- [What you need to do]: Your answer should repeat the listing in full, with no line missing or altered.
#### Material provided
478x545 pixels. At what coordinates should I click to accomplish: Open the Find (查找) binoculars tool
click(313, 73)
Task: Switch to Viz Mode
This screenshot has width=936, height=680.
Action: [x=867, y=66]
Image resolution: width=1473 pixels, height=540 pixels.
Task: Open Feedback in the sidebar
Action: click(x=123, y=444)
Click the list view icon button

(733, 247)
########
- [Reply]:
478x545 pixels. At what coordinates should I click to accomplish: Open the Find (查找) binoculars tool
click(313, 73)
Task: Switch to Viz Mode
This screenshot has width=936, height=680.
Action: [x=867, y=66]
Image resolution: width=1473 pixels, height=540 pixels.
Task: Open Feedback in the sidebar
Action: click(x=123, y=444)
Click the list view icon button

(733, 247)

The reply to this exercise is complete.